Could it be influenced by the writers that are one's favorites or the most familiar are from those regions of the two countries?

A number of my favorite books are written by Southern US writers; there are far more from other parts of the country.

There are more New Englanders and Mid/Upper Midwest writers (in origin anyway) among my favorites. Some of the great US(American - more on that in a moment) writers for an extended period were Southern in theme or origin.

Many of the authors that are from the US that have developed a particular style thought of as 'American' are probably far more Southern than others. New England writers or some of the previously menitoned Mid western writers wrote/write about immigrant, international, and topics that are not as geographically influenced.

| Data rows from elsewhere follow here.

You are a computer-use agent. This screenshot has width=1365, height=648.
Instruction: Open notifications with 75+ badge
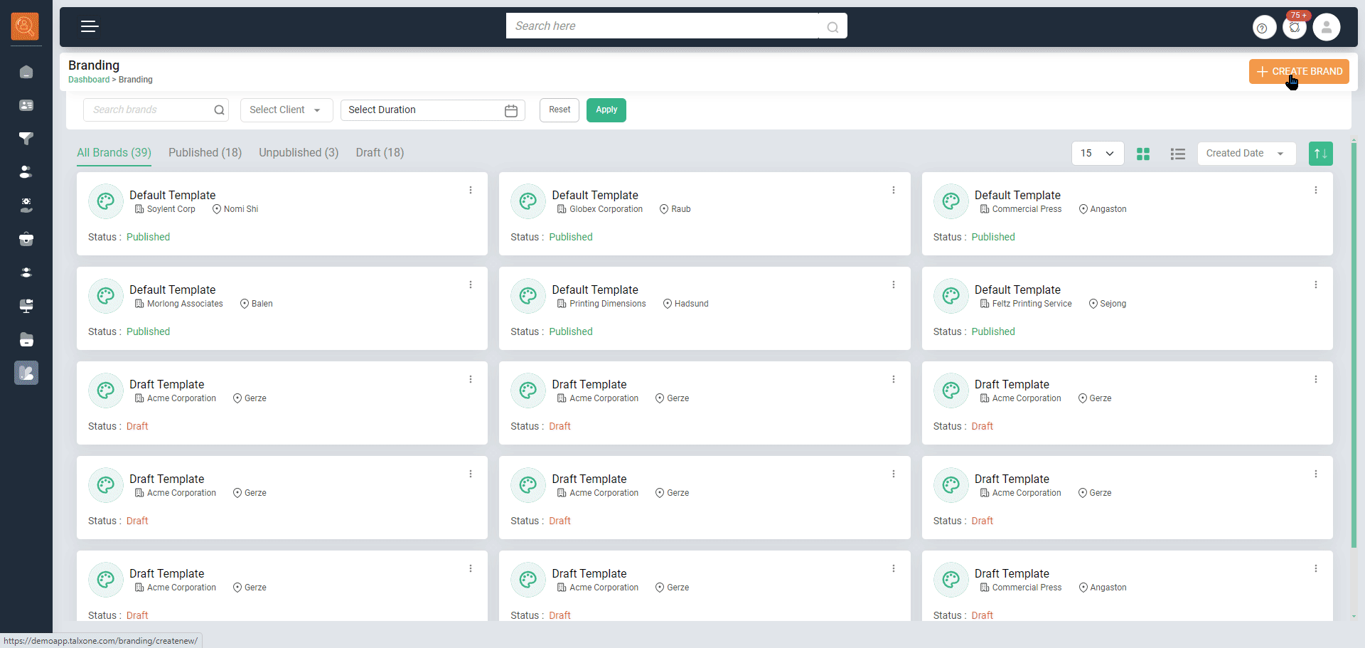1295,28
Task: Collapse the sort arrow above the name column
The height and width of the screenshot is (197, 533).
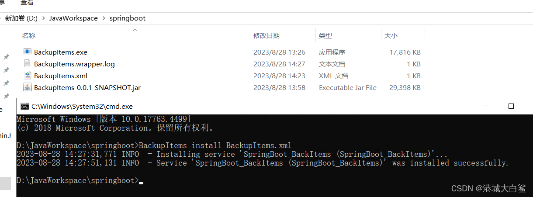Action: [x=135, y=30]
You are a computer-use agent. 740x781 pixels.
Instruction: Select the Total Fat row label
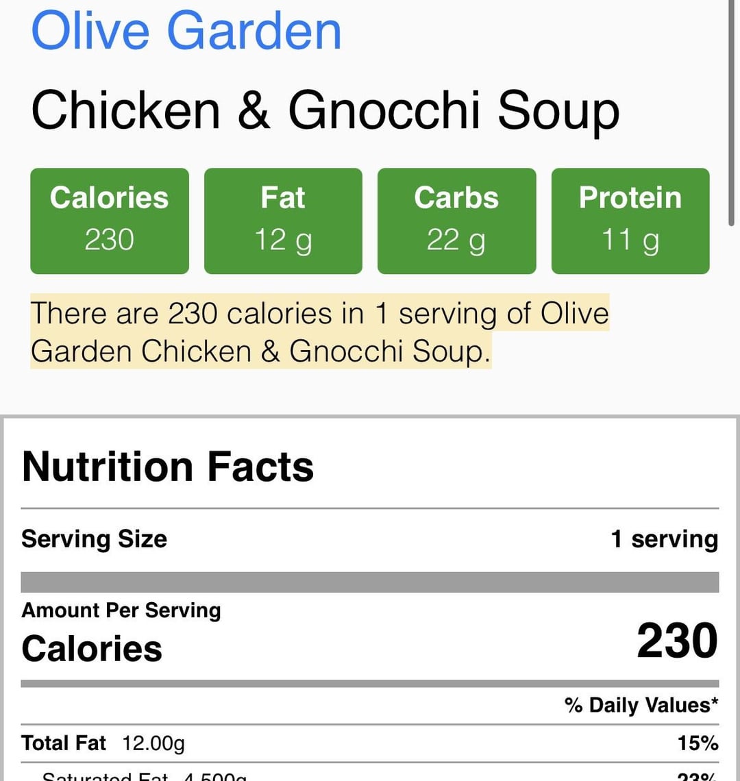pyautogui.click(x=64, y=743)
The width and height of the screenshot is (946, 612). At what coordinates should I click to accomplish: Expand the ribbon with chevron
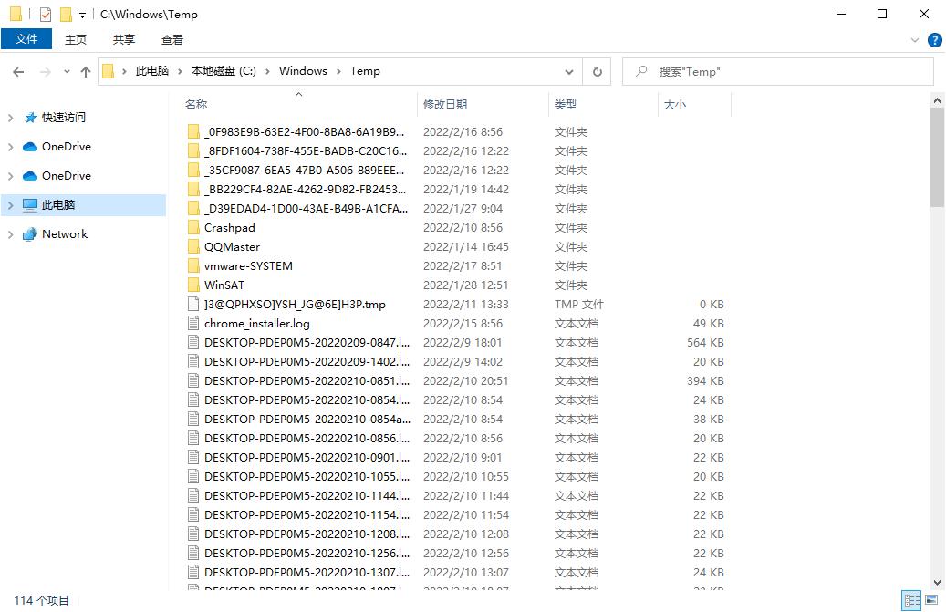tap(916, 40)
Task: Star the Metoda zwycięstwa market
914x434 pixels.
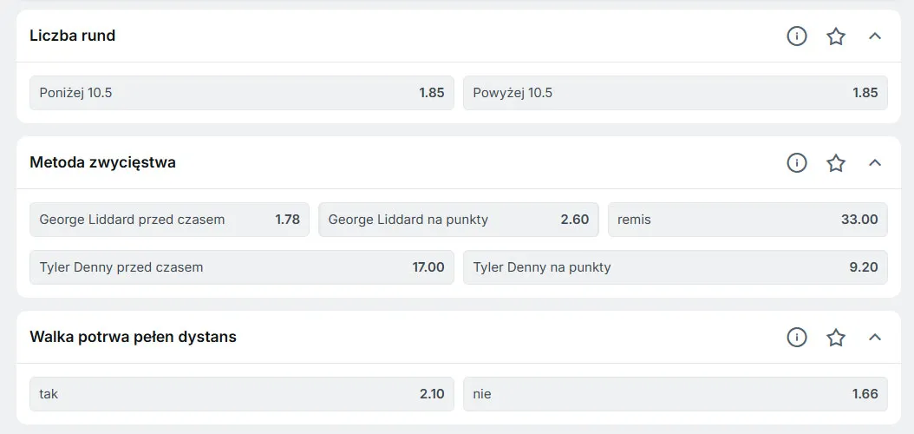Action: coord(836,163)
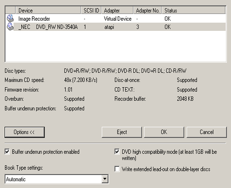Click the Cancel button
This screenshot has width=231, height=188.
(206, 132)
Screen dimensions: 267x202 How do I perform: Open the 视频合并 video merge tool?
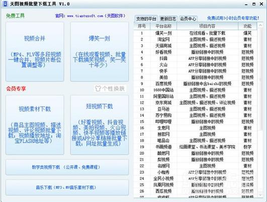[x=35, y=52]
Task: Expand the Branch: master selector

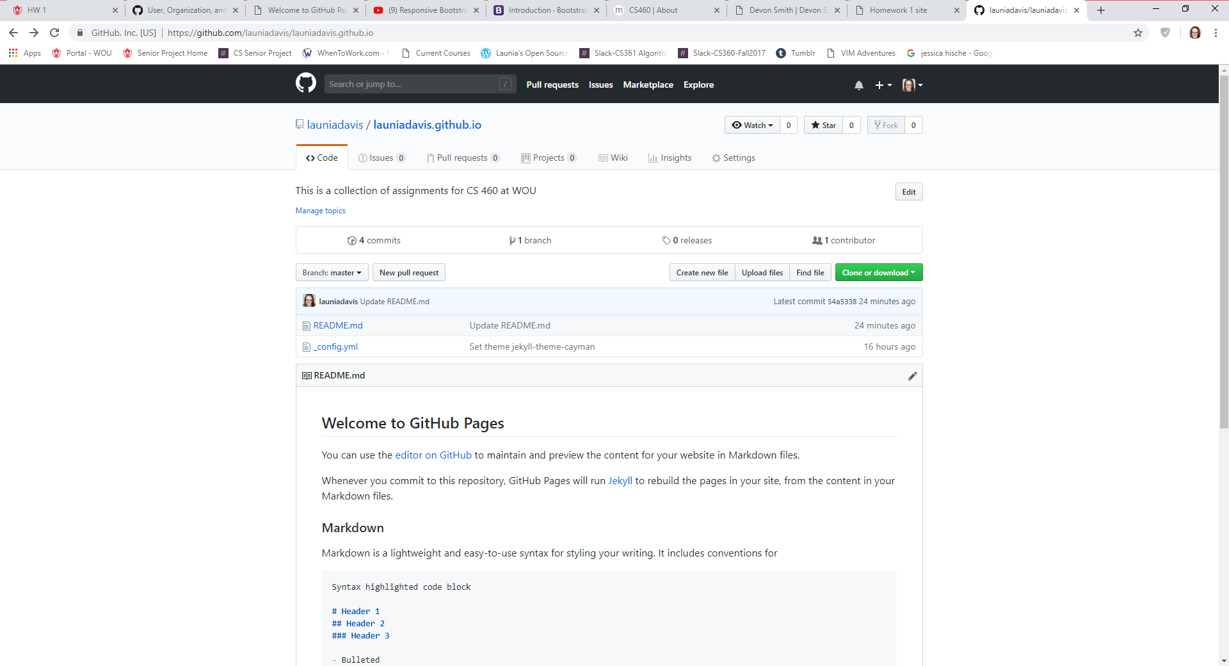Action: pyautogui.click(x=332, y=273)
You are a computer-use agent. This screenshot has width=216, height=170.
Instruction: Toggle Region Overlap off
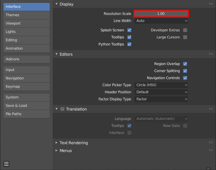click(x=185, y=64)
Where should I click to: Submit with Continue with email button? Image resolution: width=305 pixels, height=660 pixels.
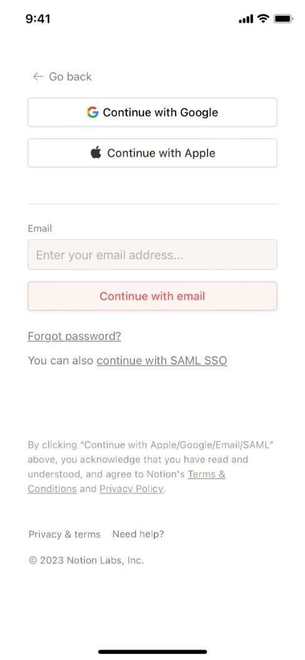153,296
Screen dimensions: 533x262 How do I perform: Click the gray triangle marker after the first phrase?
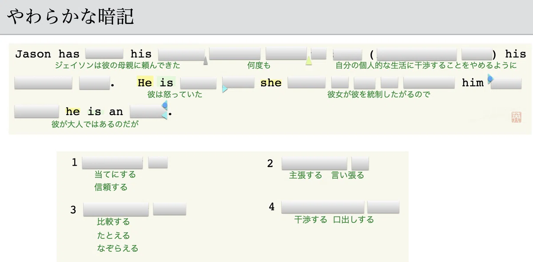(x=205, y=61)

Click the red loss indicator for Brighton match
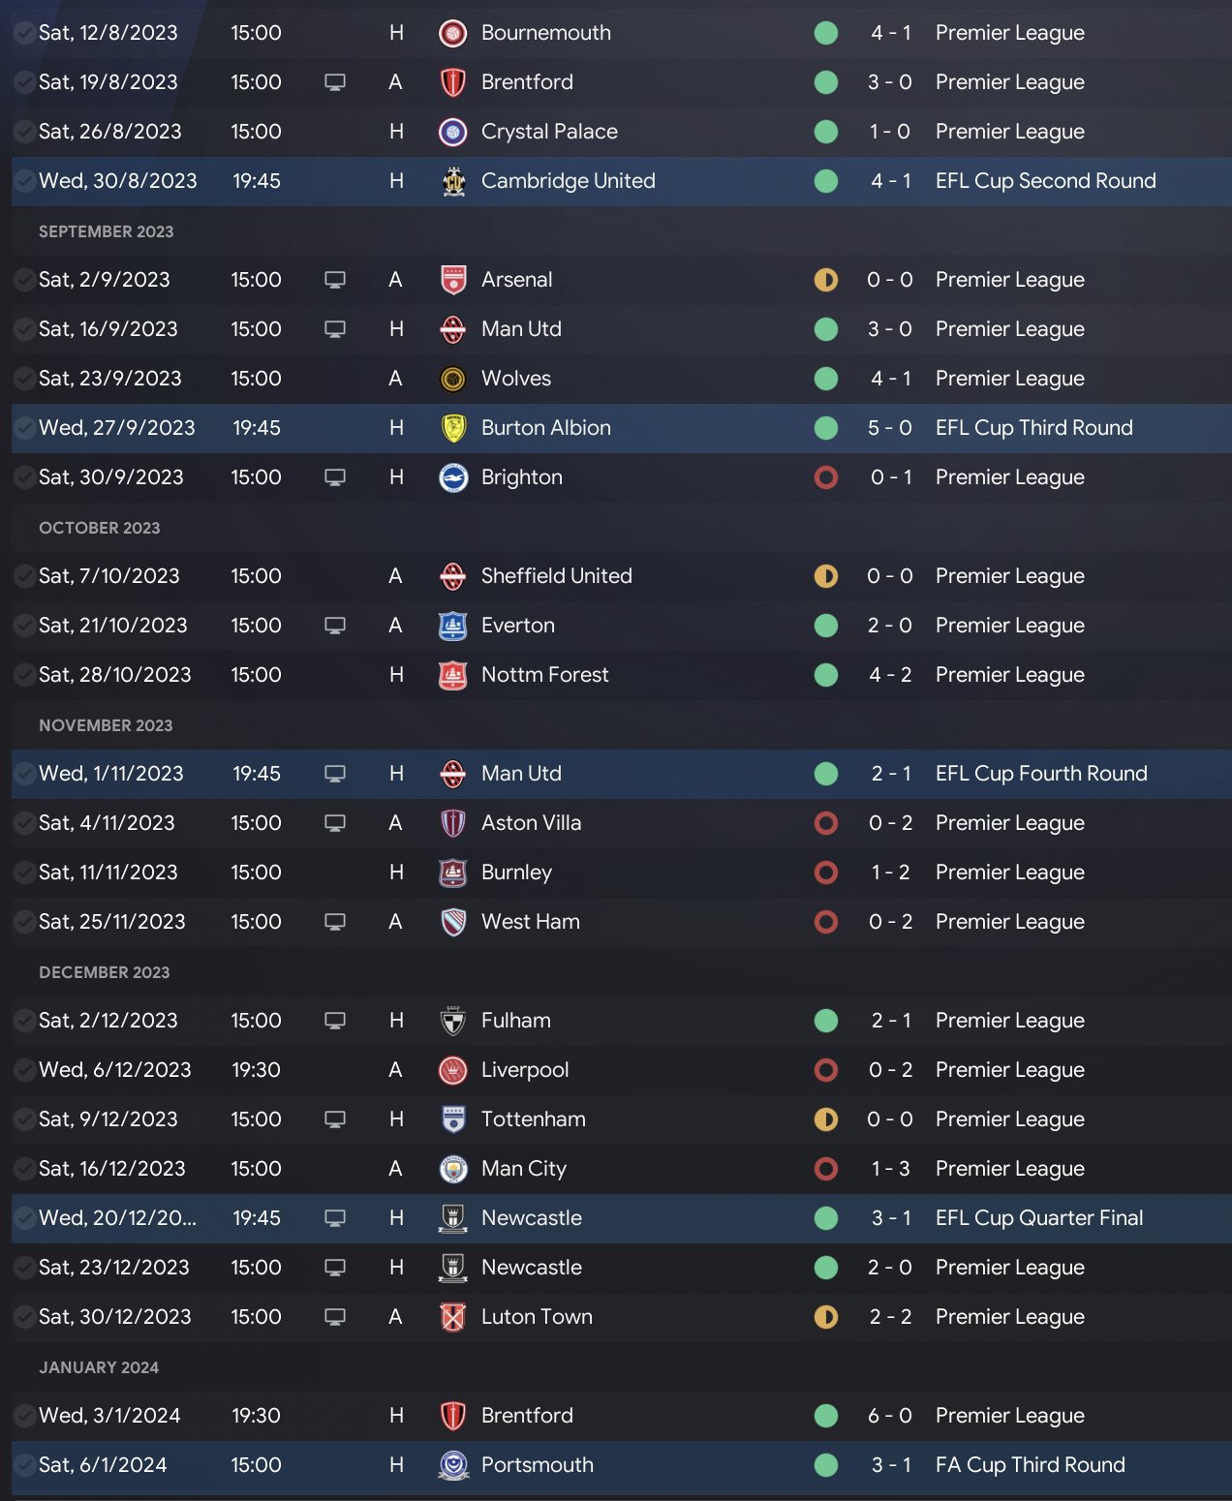[x=826, y=477]
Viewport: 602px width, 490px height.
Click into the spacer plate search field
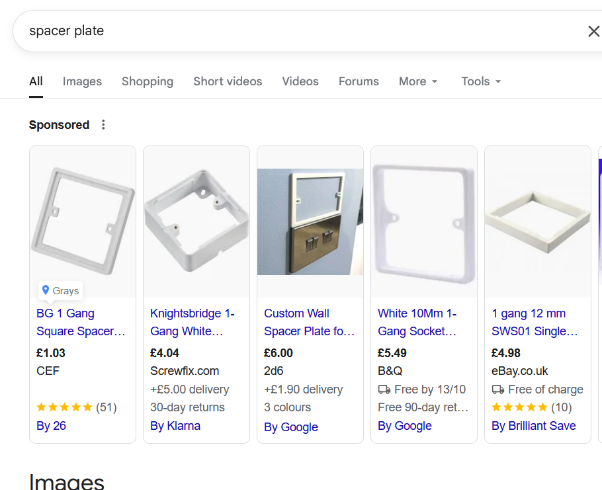click(x=265, y=31)
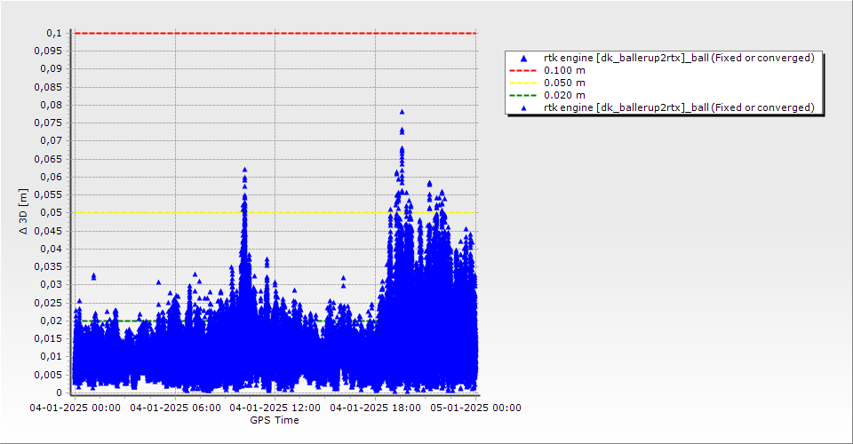Click the large blue triangle in top legend entry
The height and width of the screenshot is (444, 853).
(523, 58)
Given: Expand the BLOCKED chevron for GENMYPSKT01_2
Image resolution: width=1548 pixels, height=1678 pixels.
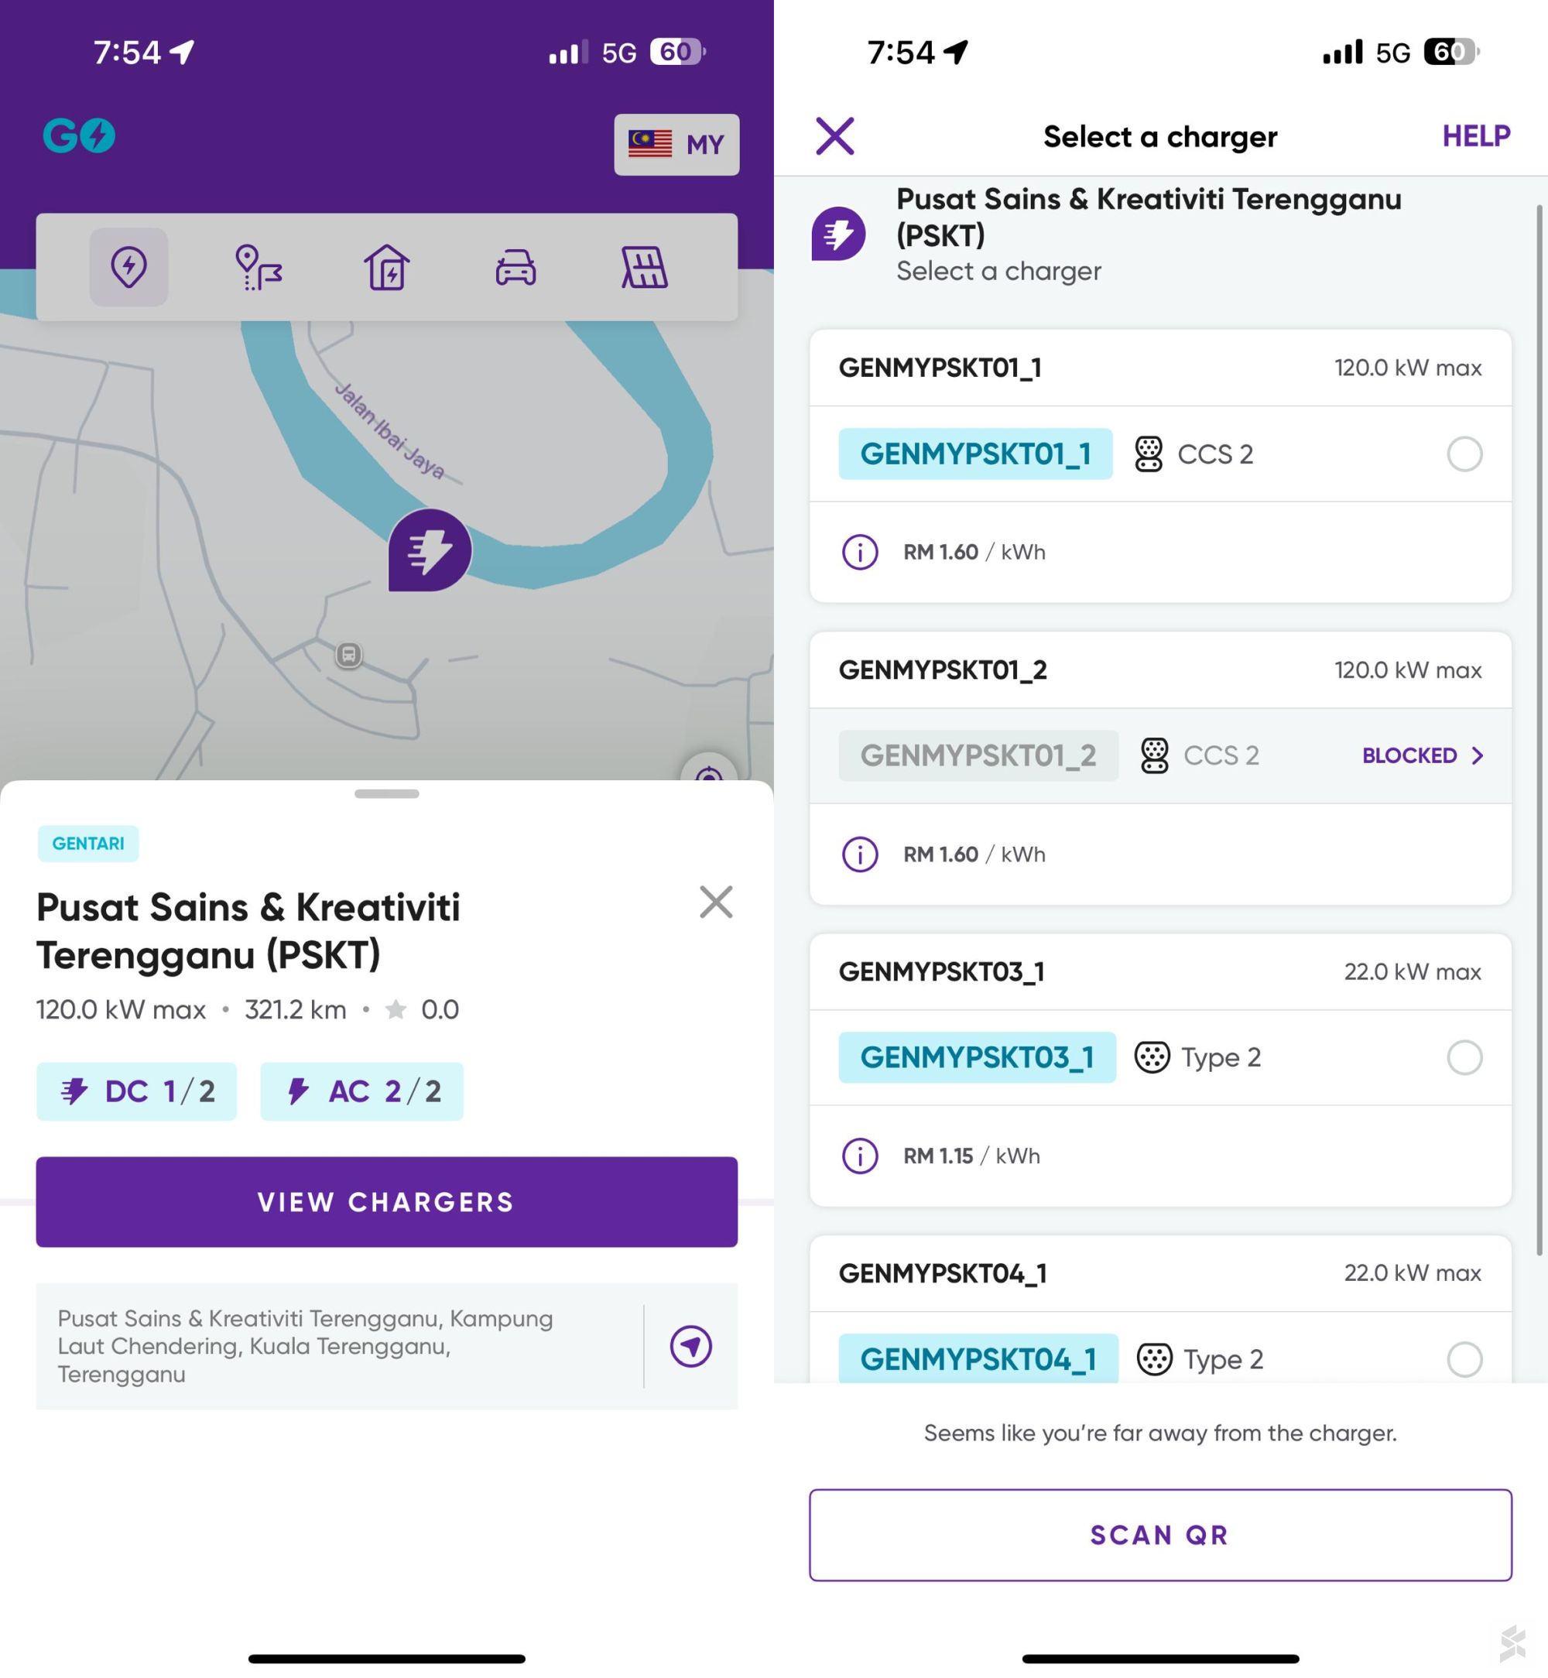Looking at the screenshot, I should [x=1477, y=756].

Referring to just 'English language' writers is a mistake. The US alone has two or three distinct periods of and types of writing that don't entirely overlap. The Puritan/New England/Revolutionary period is one greater theme that slowly led to the antebellum writing. Then there's the emergence of some of the first uniquely American(US) writing in the American Victorian pre-industrial phase. There is industrial and populist which has mostly faded from view becasue of what came next. Tthe 'new' stuff (100 years old in most cases) that is split among representative from various regions of the country. Think Hemingway, Fitzgerald, Wolfe, Lewis, etc. This was the era of the first 'greats' and beginning of the Nobel winners.

There are the writers of Southern background, birth/childhood at least who wound up successful in the west writing about themes that perhaps Southern tinged were not at all about what most US residents really thing of as the South. Think Faulkner who had to go to California and work in the film Industry to acheive fame. Steinbeck while a Californian is thought of as southern tinged at times becasue of his rural and populist themes. But he, Steinbeck isn't southern at all.

For anecdotal chucle, a favorite read from a Canadian author is from the writer Gordon R. Dickson, he's from Edmonton. Go figure . . .

Well, the country with the largest English speaking population is India! Of course as a percentage of our 1.2 billion people the English speakers are quite limited, yet they are overwhelmingly the largest in numbers.
These days there has been a proliferation of regional books - some of these have an universal appeal, even as the story-line is regional in nature.